Disclaimer

The content of this blog is my personal opinion only. Although I am an employee - currently of Nvidia, in the past of other companies such as Iagination Technologies, MIPS, Intellectual Ventures, Intel, AMD, Motorola, and Gould - I reveal this only so that the reader may account for any possible bias I may have towards my employer's products. The statements I make here in no way represent my employer's position, nor am I authorized to speak on behalf of my employer. In fact, this posting may not even represent my personal opinion, since occasionally I play devil's advocate.

See http://docs.google.com/View?id=dcxddbtr_23cg5thdfj for photo credits.

Saturday, December 13, 2008

I want an apprentice

I want an apprentice.

I want a junior program who can work with me. Not necessarily pair programming.

An apprentice at my beck and call, who I can call over to my screen when I realize "Here is a little bit of automation that needs to be doing" - who I can explain, verbally, what needs to be done, and whose job it is to make enough notes, and then just do it.

There are always a lot of little programming tasks that need to be done, but which I deliberately neglect in the rush to get urgent, quick and dirty, results. Darn! That may be a career limiting admission: sometimes I do not go and clean up the code or write utility functions when I see the need. Most people would accuse me of not being quick and dirty enough.

It's hard to balance "Getting to the answer as quickly as possible" and "programming well".

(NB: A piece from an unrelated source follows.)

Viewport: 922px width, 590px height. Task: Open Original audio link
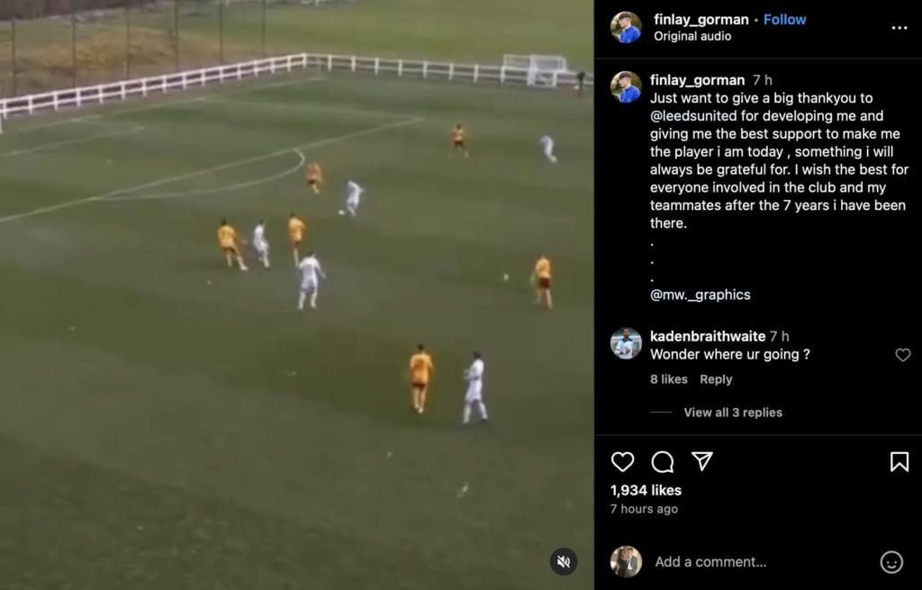click(692, 36)
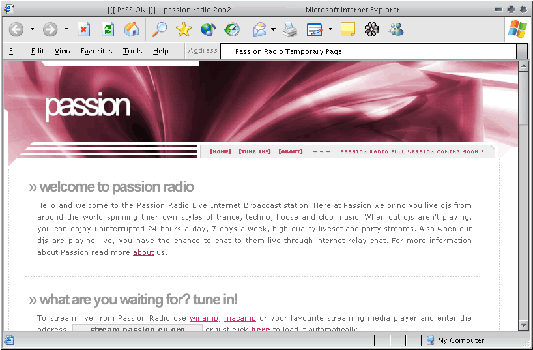This screenshot has width=533, height=350.
Task: Click the Back navigation arrow
Action: [16, 29]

part of the problem is that, as a computer architect, my output is not really the simulator. My output is the hardware recommendation, the perf data, the simulation results. The simulator is just a tool, and if it were throw-away, that would be great. But, the simulator is not thrown away, except maybe once a decade. It is an asset that is constaly built upon.

And it is hard to balance getting the answers vers keeping the simulator clean.

Many programmers don't have this problem.

Usually because they simply just aren't as good programmers as me. They don't know how to do things right.

But sometimes because they don't know some of the really fancy quick and dirty programming tricks that I know.

I.e. because I am a pretty good programmer, better than most, I can write really good code -or really quick and dirty code.

The balance is hard. Sometimes I am rushed.

Hence the apprentice. If I had two apprentices, one could be devoted to pair programming, and the other to "doing the right thing". Basically dedicating 50% of apprentice resources to making the code better.

Plus, the apprentice making the code better does not have to thrash. His job is to make it better. Period.